Ketua Komisi Disiplin (Komdis) FISIP, Prof Dr Juanda, yang
dihubungi terpisah, menyatakan penetapan skorsing bagi delapan pengurus
BEM yang sebagian besar adalah ketua himpunan sudah bersifat final.
"Kesepakatan rapat komdis menyatakan mereka ditetapkan bersalah
sebab berdasarkan aturan yang disepakati oleh seluruh fakultas dengan
pihak univertas bahwa lembaga kemahasiswaan baru bisa melaksanakan
proses penerimaan sebulan setelah prosesi PMB versi universitas
digelar," jelas Juanda.
Ia melanjutkan, tapi karena BEM FISIP ngotot melaksanakan PMB
sebelum waktunya, komdis dengan dukungan pimpinan fakultas, akhirnya
menjatuhkan sanksi.
"Keputusan ini juga sudah melalui pertimbangan matang kok, sebab
sudah beberapa kali ditegur untuk tidak melaksanakan PMB sebelum 27
September tapi mereka nekad. Jadi saya harap keputusan ini bisa
diterima oleh semua pihak sebagi keputusan yang setimpal atas kesalahan
yang mereka lakukan," ujar Juanda.
Ia menerangkan surat keputusan penjatuhan skorsing tersebut akan
diterbitkan pagi ini dan akan diteruskan kepada ketua-ketua jurusan
yang mahasiswanya dikenai skorsing. Juga akan diberikan kepada
mahasiswa yang dikenai skorsing.
Tidak Terima
Dihubungi terpisah, Ketua Badan Eksekutif Mahasiswa (BEM) FISIP
Unhas, Mursadik, mengaku baru mengetahui perihal penjatuhan sanksi
terhadap dirinya dan tujuh temannya tersebut saat Tribun menghubunginya
pada Senin malam.
"Secara kelembagaan saya tentu tidak akan menerima keputusan ini.

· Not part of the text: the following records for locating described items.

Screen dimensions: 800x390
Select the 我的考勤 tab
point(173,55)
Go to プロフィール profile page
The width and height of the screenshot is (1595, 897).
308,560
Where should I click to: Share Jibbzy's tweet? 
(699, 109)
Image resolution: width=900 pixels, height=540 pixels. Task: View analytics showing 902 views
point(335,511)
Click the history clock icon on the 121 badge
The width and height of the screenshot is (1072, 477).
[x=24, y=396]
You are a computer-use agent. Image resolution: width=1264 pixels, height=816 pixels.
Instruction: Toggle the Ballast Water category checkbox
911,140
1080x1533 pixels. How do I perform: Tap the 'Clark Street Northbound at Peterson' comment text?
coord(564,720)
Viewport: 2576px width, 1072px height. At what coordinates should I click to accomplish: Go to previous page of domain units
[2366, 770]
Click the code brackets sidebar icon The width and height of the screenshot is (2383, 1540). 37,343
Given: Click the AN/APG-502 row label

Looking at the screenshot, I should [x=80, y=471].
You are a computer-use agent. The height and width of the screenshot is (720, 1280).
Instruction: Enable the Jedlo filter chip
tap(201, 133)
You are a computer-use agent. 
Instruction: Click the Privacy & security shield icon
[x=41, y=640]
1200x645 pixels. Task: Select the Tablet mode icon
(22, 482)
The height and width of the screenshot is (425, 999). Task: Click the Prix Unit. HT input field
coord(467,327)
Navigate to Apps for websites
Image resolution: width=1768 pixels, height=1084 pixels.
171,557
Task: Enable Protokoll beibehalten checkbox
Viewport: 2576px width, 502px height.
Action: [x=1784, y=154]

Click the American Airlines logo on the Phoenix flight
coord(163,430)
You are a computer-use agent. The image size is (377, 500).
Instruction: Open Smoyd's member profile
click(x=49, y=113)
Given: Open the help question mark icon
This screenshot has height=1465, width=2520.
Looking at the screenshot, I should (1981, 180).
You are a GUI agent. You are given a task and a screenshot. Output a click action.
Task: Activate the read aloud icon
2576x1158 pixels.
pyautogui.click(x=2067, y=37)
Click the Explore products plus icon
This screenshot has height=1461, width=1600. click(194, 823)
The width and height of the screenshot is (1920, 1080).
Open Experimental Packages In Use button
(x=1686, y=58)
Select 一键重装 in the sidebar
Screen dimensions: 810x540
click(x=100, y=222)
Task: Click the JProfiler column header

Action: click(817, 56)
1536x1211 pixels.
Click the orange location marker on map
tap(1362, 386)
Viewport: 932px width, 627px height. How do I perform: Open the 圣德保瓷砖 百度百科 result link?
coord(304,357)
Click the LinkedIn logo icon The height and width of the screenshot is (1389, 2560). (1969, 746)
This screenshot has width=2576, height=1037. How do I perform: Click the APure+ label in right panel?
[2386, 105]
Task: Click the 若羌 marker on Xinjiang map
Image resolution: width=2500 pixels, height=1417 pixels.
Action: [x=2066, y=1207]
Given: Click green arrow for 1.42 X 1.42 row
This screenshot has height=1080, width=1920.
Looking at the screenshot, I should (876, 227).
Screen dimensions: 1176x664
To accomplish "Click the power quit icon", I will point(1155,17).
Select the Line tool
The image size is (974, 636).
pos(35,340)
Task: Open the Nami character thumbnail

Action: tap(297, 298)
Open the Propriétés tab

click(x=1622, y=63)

Saya yakin teman-teman di kema (keluarga mahasiswa) juga tidak akan
terima. Dasar hukumnya tidak kuat dan berbeda dengan keputusan rektor
tentang sanksi PMB. Saya jadi heran kenapa keputusan pada tingkat
fakultas yang berada di bawah rektorat jauh lebih otoriter," kata
Mursadik.
Menurutnya, tindakan komdis fakultas yang menjatuhkan skorsing dua
semester tersebut adalah bentuk yang mematikan dan sangat tidak
mendidik.
Menurutnya, fakultas lain ada yang melakukan proses kaderisasi tapi tidak berujung skorsing.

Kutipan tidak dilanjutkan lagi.